Natural and hydraulic fractures are important contributors to production performance of low-permeability (‘tight’) hydrocarbon reservoirs during primary and enhanced oil recovery. Laboratory studies that have investigated core-scale huff-n-puff (HNP) processes in ‘fractured’ cores are rare, and focused on ‘rock’ analysis primarily, as opposed to ‘fluid’ analysis. The objective of this proof-of-concept experimental study is to evaluate the application of a new core-scale HNP technique, ‘flow-through-frac’, for tracking compositional evolution of produced liquid hydrocarbons during cyclic gas (CO2 herein) injection in ‘fractured’ low-permeability oil reservoirs.
The flow-through-frac technique reproduces the near-fracture conditions during a typical HNP process, with significantly faster testing times (25-50%) compared to conventional techniques (e.g., flow-around). The experimental procedure includes: 1) artificially fracturing core plug sample under differential stress to simulate an induced fracture, 2) saturating the fractured core with de-waxed in-situ (formation) oil, and 3) implementing multiple cycles of gas (e.g., CO2, produced gas) injection, soaking and production. To determine whether this technique can detect compositional variations despite its short duration, the compositions of the original in-situ (dead) oil and produced liquid hydrocarbon sample were compared after a typical core-scale HNP process (4 cycles) using CO2. A low-porosity (3.3%), low-permeability (1.25·10−4 md) Duvernay shale (western Canada) core plug sample was analyzed in this study.

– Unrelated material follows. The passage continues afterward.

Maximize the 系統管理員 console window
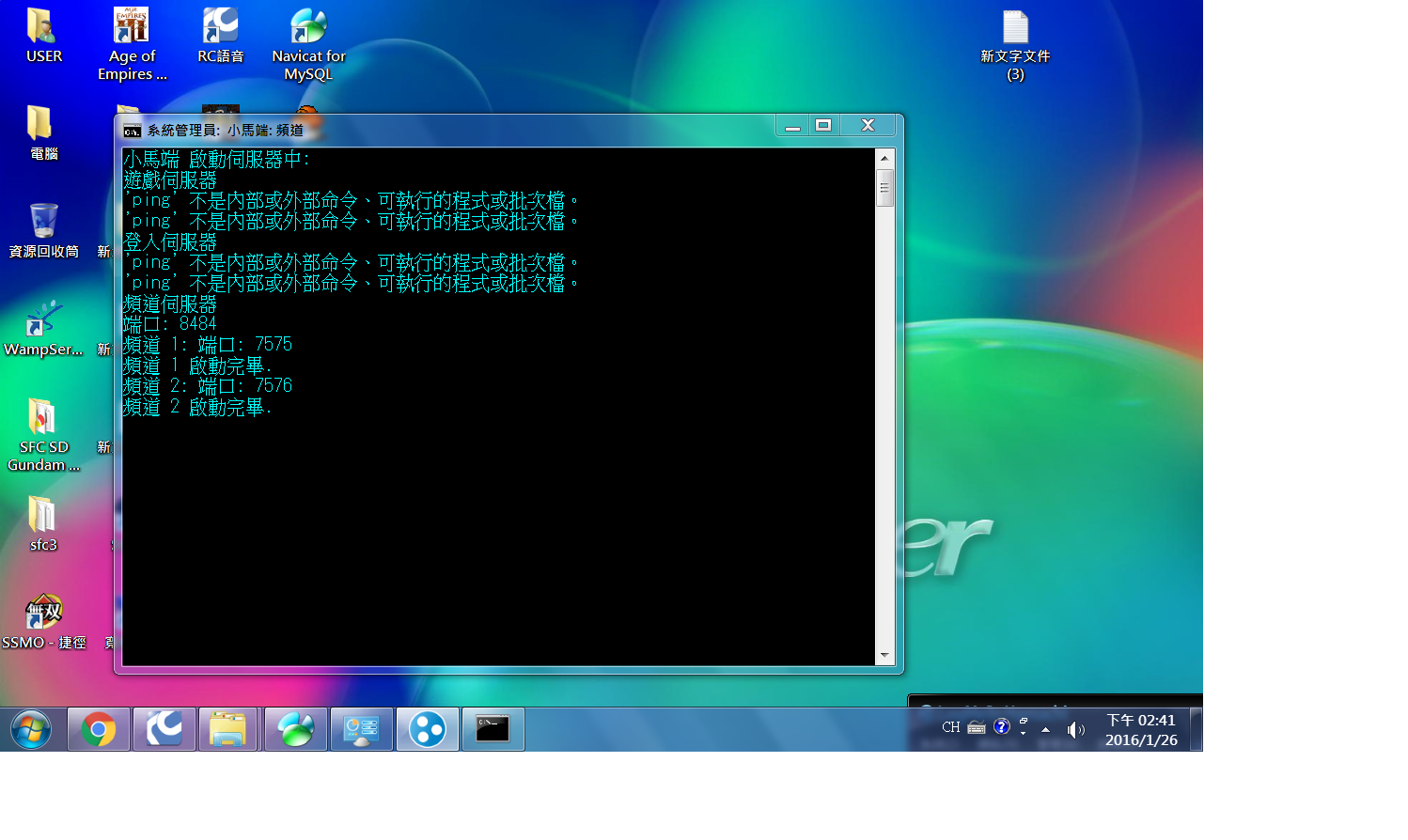The height and width of the screenshot is (840, 1408). tap(823, 126)
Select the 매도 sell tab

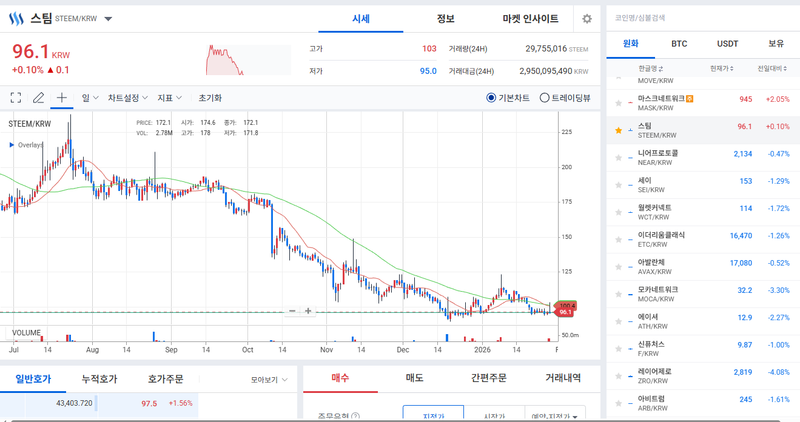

Compared to the in-situ (dead) oil, lighter components (C7-C11) were significantly (up to an order of magnitude) leaner in the oil sample produced after 4 cycles of CO2 HNP (fractured core plug). The lighter the hydrocarbon components, the leaner the concentrations in the produced oil. The intermediate components (C12-C28) were enriched in the produced oil, with larger discrepancies for C14-C22 components. The latter observation is attributed to the replacement of adsorbed C17-C19 components by injected CO2, in agreement with recent molecular simulation and experimental studies. The concentrations of heavier components (C29-C33) were similar between the in-situ and produced oil samples.
Through combining core-scale CO2 HNP and fluid sampling/testing, this work demonstrates that the flow-through-fracture method can detect compositional variations during a typical core-scale HNP experiment. This technique can enable operators to track the composition of produced hydrocarbons at near-fracture conditions at a significantly shorter time frame (25–50%) than the existing methods. This integrated rock and fluid experimental program could potentially become valuable to not only core-based evaluation of enhanced oil recovery (EOR) in unconventional oil reservoirs but also potentially coupled CO2/produced gas EOR and sequestration processes in fractured shale reservoirs.